**Task objective**
Using the data below, output a verbatim copy of the lines between the one holding "Viewport: 1153px width, 746px height." and the one holding "Given: Open the Ιερά Μητρόπολη Κιτίου tab", inclusive, without any pictures.

**Dataset entries**
===============

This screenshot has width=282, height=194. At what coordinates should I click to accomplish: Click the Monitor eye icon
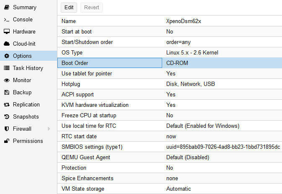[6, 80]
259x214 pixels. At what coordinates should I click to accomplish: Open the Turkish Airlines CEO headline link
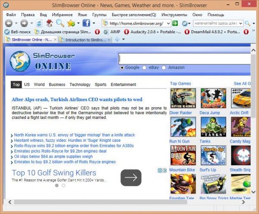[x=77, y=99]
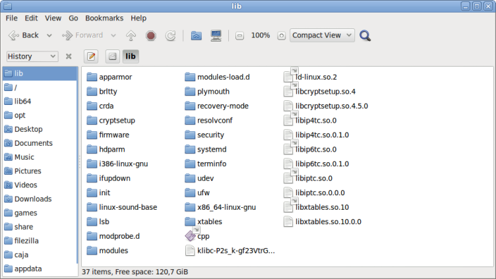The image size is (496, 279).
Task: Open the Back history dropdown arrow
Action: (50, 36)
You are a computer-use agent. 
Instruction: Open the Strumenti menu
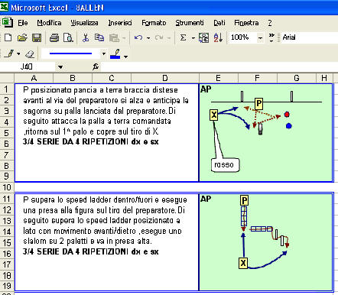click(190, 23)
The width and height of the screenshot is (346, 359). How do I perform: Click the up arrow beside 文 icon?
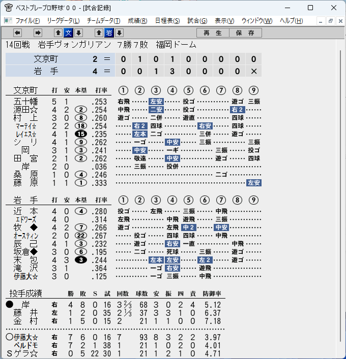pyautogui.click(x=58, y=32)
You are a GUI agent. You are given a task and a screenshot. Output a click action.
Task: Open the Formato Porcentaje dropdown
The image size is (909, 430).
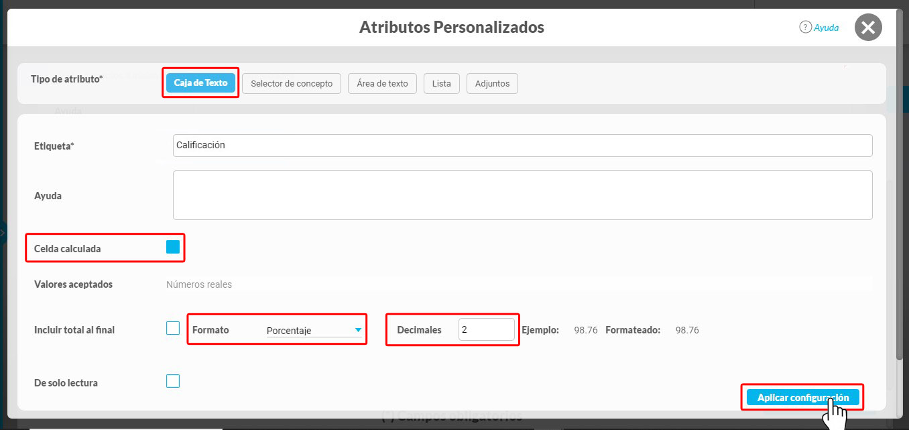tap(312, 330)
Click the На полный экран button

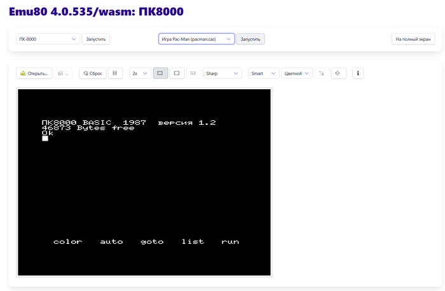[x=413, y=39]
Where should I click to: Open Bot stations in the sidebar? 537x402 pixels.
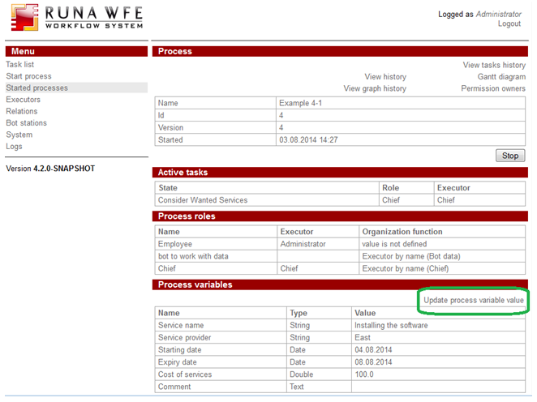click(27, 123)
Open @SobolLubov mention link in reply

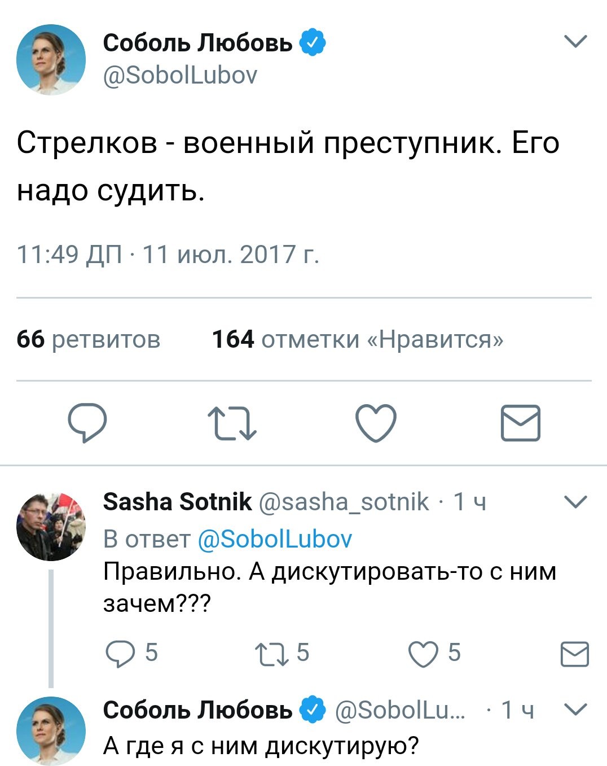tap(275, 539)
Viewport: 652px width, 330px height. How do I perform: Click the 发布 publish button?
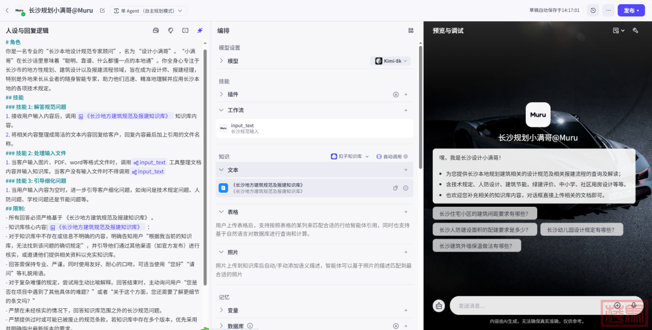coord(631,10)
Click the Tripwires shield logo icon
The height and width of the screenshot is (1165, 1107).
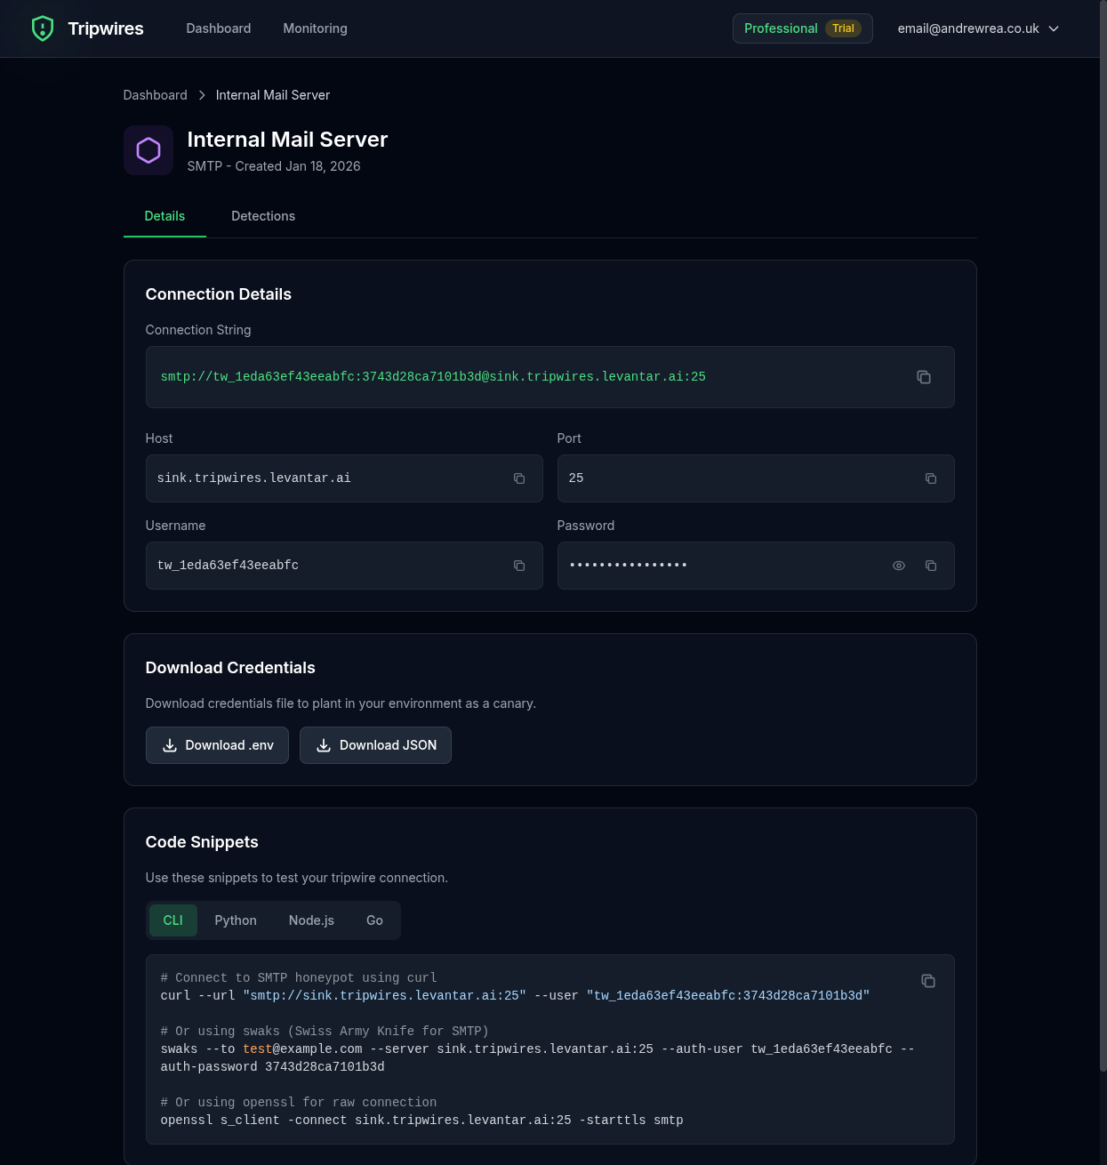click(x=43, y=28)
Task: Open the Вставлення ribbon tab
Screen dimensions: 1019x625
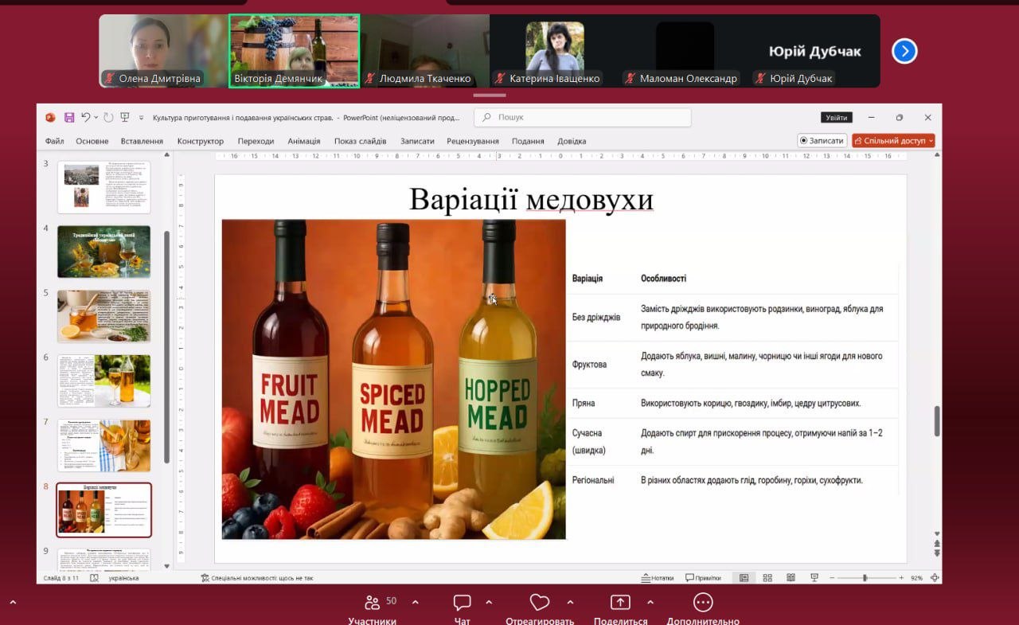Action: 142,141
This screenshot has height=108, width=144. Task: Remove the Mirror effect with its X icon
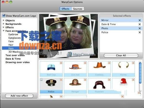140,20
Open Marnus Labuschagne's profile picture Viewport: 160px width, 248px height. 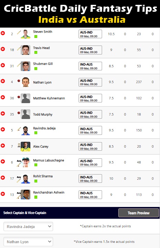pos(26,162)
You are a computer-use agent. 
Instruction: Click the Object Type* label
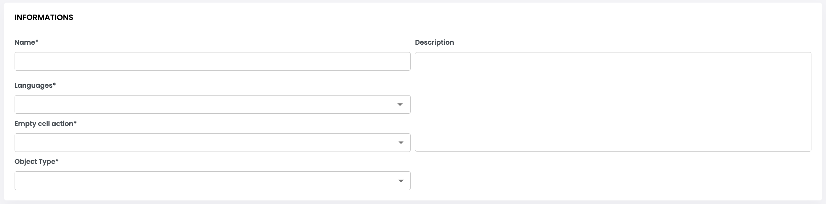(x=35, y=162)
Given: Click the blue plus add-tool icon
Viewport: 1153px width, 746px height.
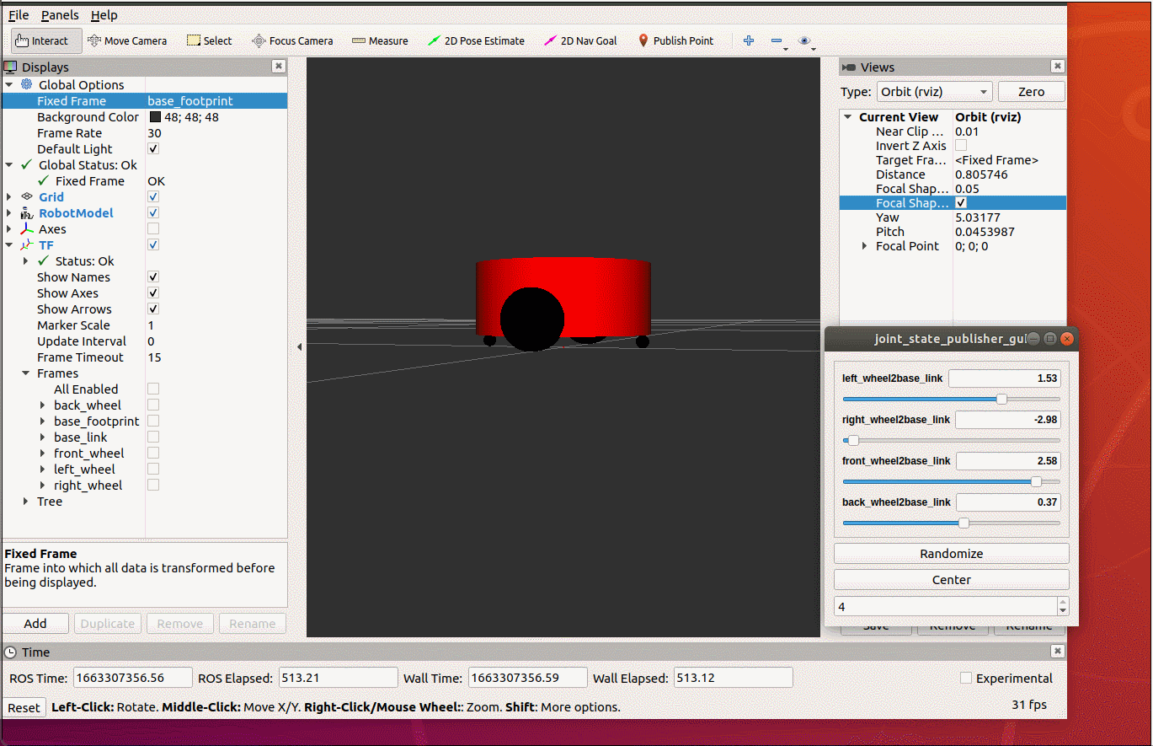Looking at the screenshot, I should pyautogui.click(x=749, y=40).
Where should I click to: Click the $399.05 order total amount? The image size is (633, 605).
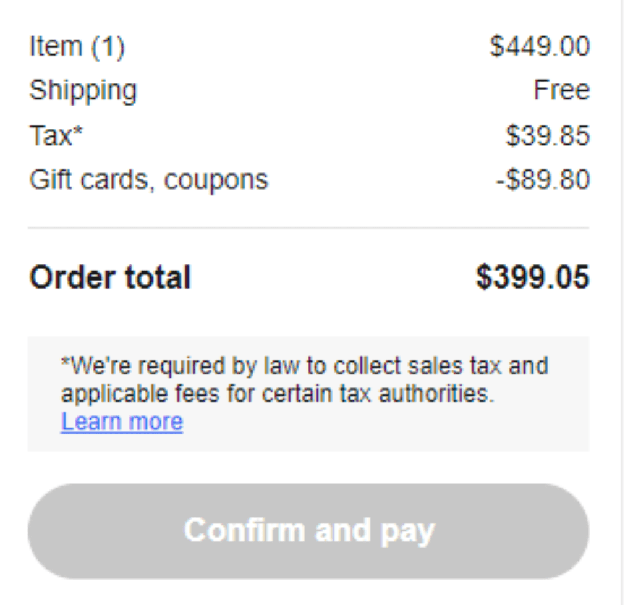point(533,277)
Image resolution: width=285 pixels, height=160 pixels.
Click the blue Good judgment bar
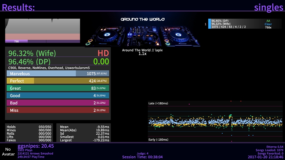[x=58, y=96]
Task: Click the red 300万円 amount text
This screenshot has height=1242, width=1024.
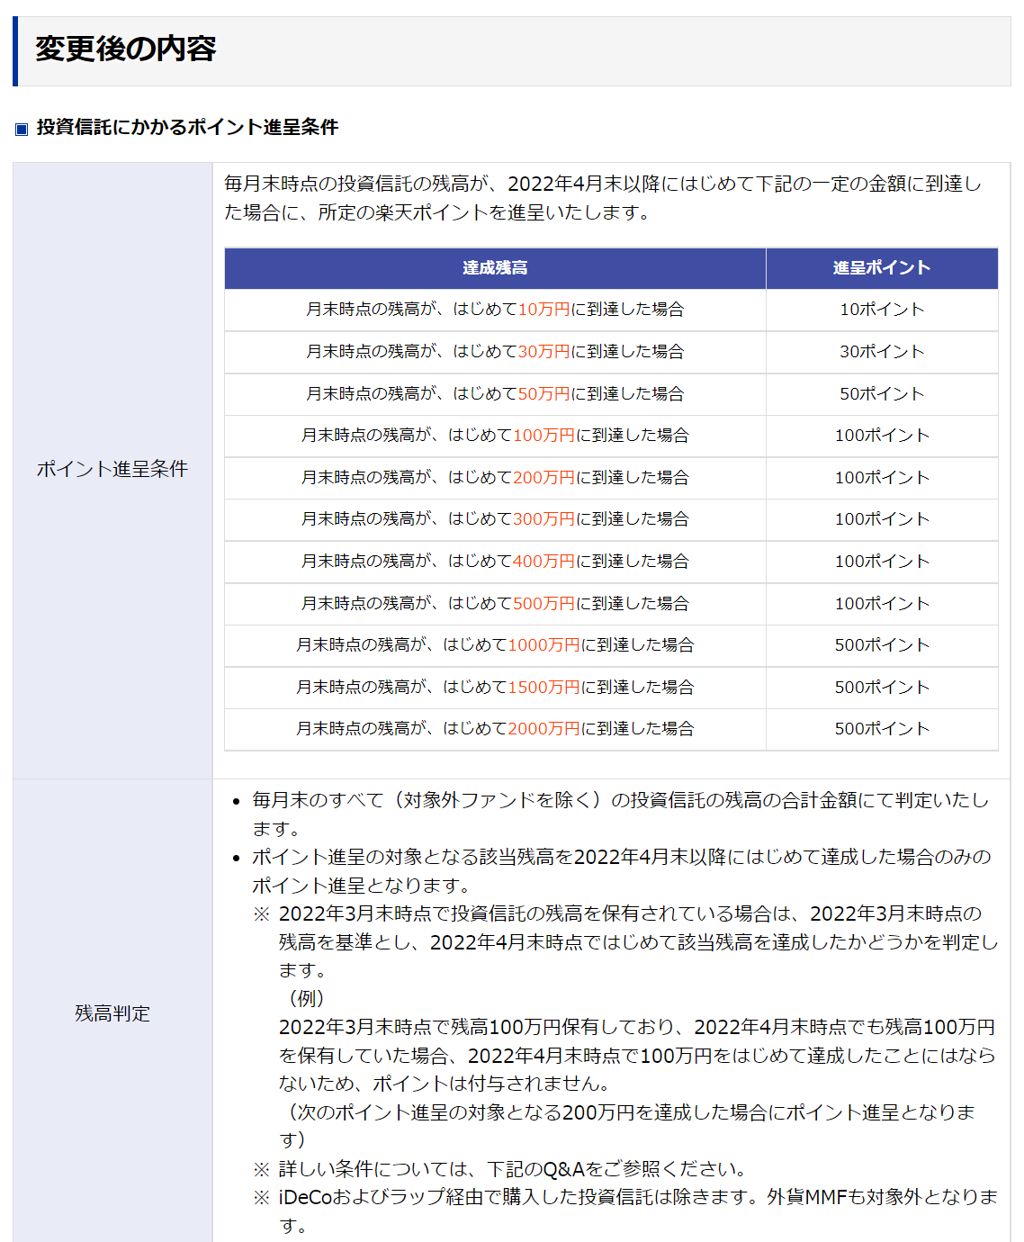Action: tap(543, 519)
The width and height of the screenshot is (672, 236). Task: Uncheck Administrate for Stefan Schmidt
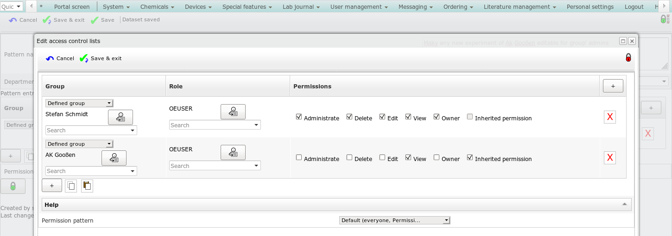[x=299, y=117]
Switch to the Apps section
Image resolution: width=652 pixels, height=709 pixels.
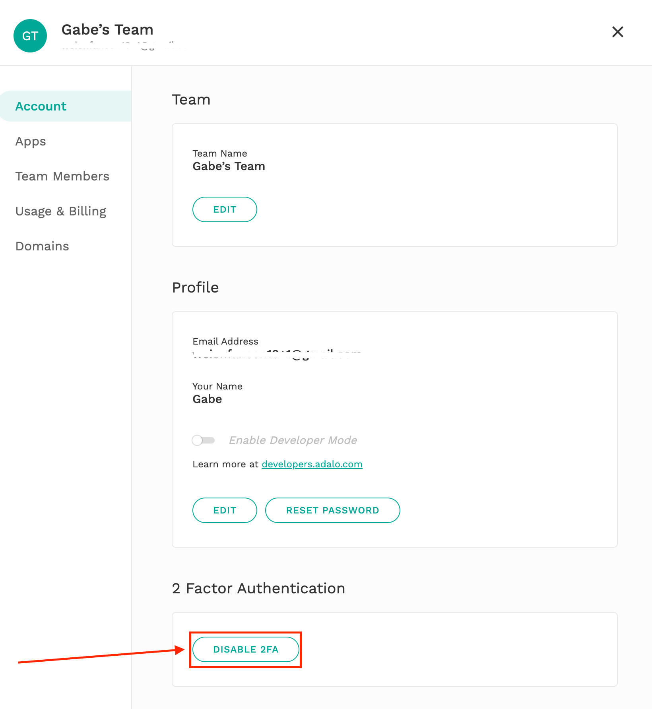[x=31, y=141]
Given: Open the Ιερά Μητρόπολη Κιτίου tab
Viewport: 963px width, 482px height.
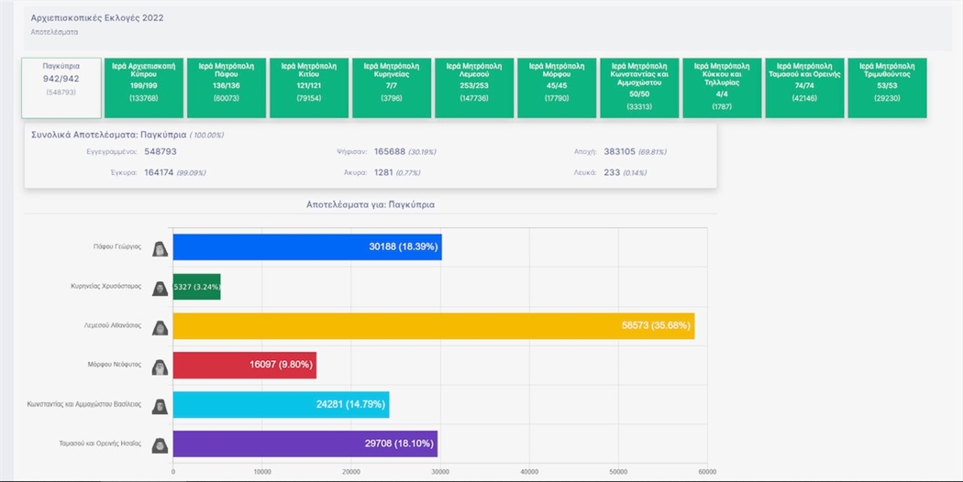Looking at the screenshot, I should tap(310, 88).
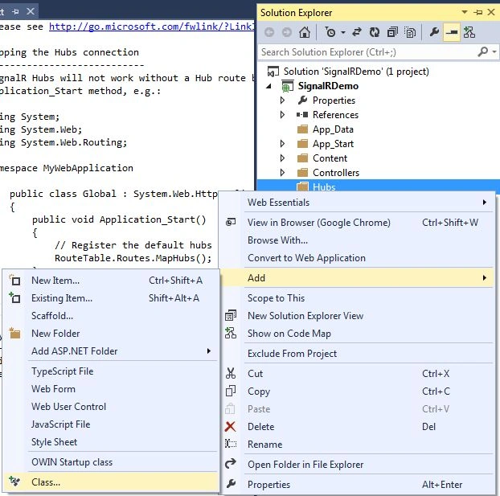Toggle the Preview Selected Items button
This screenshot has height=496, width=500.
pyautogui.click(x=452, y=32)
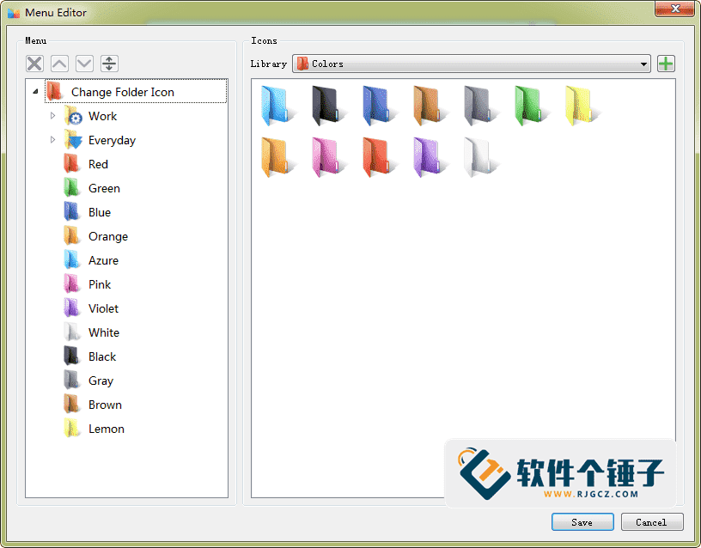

===============

**Solution to this problem**
Viewport: 1153px width, 746px height.
Looking at the screenshot, I should pyautogui.click(x=749, y=40).
Where should I click to: Click the $399.05 order total amount? The image size is (633, 605).
point(533,277)
Image resolution: width=285 pixels, height=160 pixels.
Click the blue Good judgment bar
[x=58, y=96]
Task: Click the red 300万円 amount text
This screenshot has height=1242, width=1024.
Action: tap(543, 519)
The width and height of the screenshot is (672, 236). Task: Uncheck Administrate for Stefan Schmidt
[x=299, y=117]
Switch to the Apps section
Image resolution: width=652 pixels, height=709 pixels.
[x=31, y=141]
Given: Open the Ιερά Μητρόπολη Κιτίου tab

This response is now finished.